Over one hundred open net-cage sites containing Atlantic salmon are currently operating on the coast of British Columbia. At least forty of these are concentrated in the Broughton Archipelago, between northern Vancouver Island and the adjacent mainland, in the territory of the Namgis First Nation, and in Clayoquot Sound, the traditional territory of the Ahousaht First Nation. While the Ahousaht First Nation signed a "protocol agreement" with Pacific National Aquaculture in September of 2002, the Namgis First Nation maintains a zero-tolerance policy toward fish farms. According to the protocol agreement, the Ahousaht First Nation allowed the already existing fish farms [End Page 360] access to its territory in exchange for input into environmental monitoring and research. Additionally, Pacific National Aquaculture agreed to recognize, at least in principle, the existence of hereditary chiefs ( ha'wiih ) and their territories. Aside from the physical occupation of particular net-pen sites, salmon farming also appears to have made its presence known at other nearby sites that many people now avoid for fear of food contamination. In addition, I am told that a number of formerly reliable food gathering areas now yield herring spawn, fish, clams, seabirds, and other seafoods in temporally unpredictable and spatially patchy ways. With the growth of the salmon farming industry, farmed Atlantic salmon has become increasingly and readily available as a food product at local grocery stores, but both the Namgis and Ahousaht people continue to rely heavily on wild-caught, Pacific salmon.

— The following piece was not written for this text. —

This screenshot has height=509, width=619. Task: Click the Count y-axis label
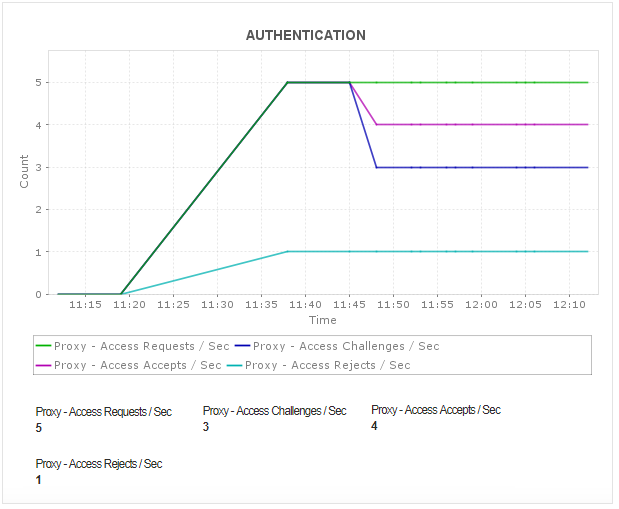[x=26, y=172]
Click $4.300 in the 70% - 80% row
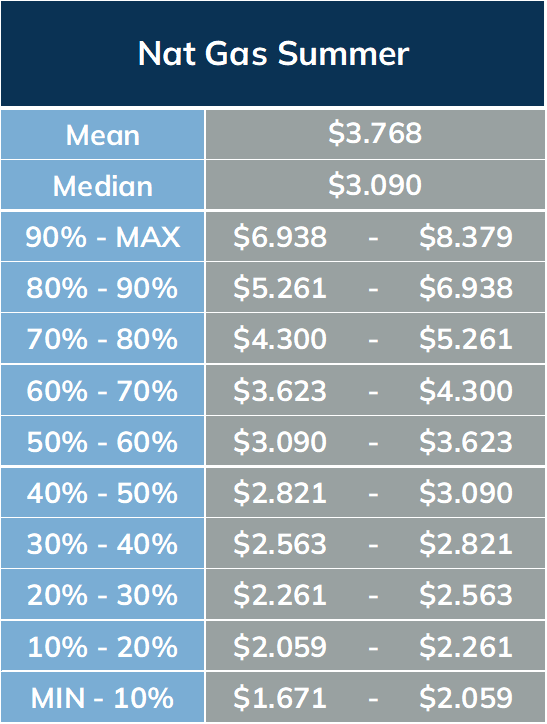Image resolution: width=547 pixels, height=724 pixels. (x=280, y=338)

The fishers living in Alert Bay and Ahousaht provided me with many details about how the distribution and abundance of various species had changed at and around salmon farming sites. 2 I wanted to know how the Ahousaht's and Namgis' fishing activities had been altered by the presence of fish farms. However, the people I spoke to did not encourage questions concerning the fish farms as much as they did questions having to do with fish as food. Perhaps it is through an emphasis on food that these fishers tried to convey how severely and immediately the salmon farming industry affects not only their individual lives but also those of all others in their communities. I became interested in the meaning of farmed salmon as food primarily because this link between sustenance and nature seemed to be a way of understanding the importance of wild salmon runs for cultural continuity. Although...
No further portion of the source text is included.